CariCRIS reaffirmed its ratings of the Government of Barbados of CariAA- (Foreign Currency Rating) and CariAA (Local Currency Rating) on its regional scale, based on a notional debt issue of US$300 million.
“The ratings indicate that the level of creditworthiness of this obligation, adjudged in relation to other obligations in the Caribbean is high,” it said.
“The reaffirmation of Barbados’ ratings is based on the return to some measure of stability in its macroeconomic performance in 2011 as evidenced by positive growth in real gross domestic product (GDP) and a narrowing of the fiscal deficit.”
Real GDP grew by one per cent in the nine months to September 2011 relative to 0.2 per cent in the corresponding period of 2010, while the fiscal deficit narrowed to 5.3 per cent of GDP from 9.6 per cent for the same period in 2010.
CariCRIS projects a marginal narrowing of the fiscal deficit over 2011, resulting from the uptick in economic activity. Unemployment levels, which seemed to have stabilized around 11 per cent in the last 12 months, are also expected to fall to around nine to ten per cent.

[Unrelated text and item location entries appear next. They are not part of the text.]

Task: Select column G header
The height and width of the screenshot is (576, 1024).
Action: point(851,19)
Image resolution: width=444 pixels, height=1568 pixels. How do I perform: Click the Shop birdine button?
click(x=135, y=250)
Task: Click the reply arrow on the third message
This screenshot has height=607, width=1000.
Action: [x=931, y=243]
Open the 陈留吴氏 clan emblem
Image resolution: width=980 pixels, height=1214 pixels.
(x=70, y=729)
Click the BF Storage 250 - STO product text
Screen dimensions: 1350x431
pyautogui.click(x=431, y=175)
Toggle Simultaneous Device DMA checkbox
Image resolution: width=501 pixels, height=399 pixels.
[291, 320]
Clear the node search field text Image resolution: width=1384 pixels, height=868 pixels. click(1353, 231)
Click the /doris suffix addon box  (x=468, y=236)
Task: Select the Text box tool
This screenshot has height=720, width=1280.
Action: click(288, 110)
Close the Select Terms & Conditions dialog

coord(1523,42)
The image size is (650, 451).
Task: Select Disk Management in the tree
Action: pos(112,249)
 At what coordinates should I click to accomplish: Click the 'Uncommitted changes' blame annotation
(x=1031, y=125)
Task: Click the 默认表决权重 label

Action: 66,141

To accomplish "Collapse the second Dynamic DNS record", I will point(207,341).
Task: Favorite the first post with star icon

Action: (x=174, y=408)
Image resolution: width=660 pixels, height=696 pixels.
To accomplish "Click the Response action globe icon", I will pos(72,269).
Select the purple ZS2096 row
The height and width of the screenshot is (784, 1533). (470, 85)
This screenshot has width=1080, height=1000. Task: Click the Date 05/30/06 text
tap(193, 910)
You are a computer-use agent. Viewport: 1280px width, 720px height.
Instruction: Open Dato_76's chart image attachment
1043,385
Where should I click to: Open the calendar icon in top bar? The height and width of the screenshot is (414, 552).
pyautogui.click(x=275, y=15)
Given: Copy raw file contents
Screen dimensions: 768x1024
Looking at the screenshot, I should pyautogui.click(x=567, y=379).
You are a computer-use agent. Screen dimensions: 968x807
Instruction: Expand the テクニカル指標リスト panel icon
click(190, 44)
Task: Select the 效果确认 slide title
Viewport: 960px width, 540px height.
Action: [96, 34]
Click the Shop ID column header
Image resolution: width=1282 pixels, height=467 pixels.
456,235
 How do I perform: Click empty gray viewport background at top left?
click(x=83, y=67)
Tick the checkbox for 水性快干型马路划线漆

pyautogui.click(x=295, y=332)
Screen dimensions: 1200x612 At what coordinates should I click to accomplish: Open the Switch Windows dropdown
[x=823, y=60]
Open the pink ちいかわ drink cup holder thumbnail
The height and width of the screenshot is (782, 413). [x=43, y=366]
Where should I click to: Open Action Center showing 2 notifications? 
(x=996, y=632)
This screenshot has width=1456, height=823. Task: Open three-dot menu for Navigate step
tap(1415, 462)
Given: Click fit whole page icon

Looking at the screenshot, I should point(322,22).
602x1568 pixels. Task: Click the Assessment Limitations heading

The ratings agency said the expected resumption of the Four Seasons project and the commencement of The Merricks Resort Show Village and H Barbados boutique hotel (formerly Allamanda Beach Hotel) in 2012 should provide a much needed boost to economic activity as well as to foreign direct investment (FDI) inflows.
However, it noted that the near term growth prospects remained challenging as economic recovery of any significance was not likely until late 2012/13.
“CariCRIS expects a parsimonious approach to fiscal management supported by the revenue generating initiatives announced in the last two budgets and tighter expenditure controls,” the statement said.
“Nevertheless, the fiscal situation is likely to remain tenuous in the near term in the face of a weak macroeconomic environment in Barbados and the lethargic recovery of its key markets.”
CariCRIS added that it had taken note of the authorities’ commitment to fiscal consolidation and debt reduction with the development of a medium term fiscal strategy which has been reassessed to reflect the longer than expected recessionary conditions.
Meantime, the external current account deficit increased marginally to nine per cent of GDP, partially reflecting the upward trend in food and commodity prices. These higher import prices also impacted the inflation rate which up to July 2011 was estimated at seven per cent compared to 5.3 per cent in September 2010.
CariCRIS put the macroeconomic outlook for 2012 at moderately positive with growth in output projected to be around one to two per cent – in keeping with the Central Bank of Barbados’ project of growth “not much better than one per cent”.
However, it said that was contingent on the recovery of Barbados’ main tourism markets as well as the improved performance of the other key sectors driving growth: construction and financial services.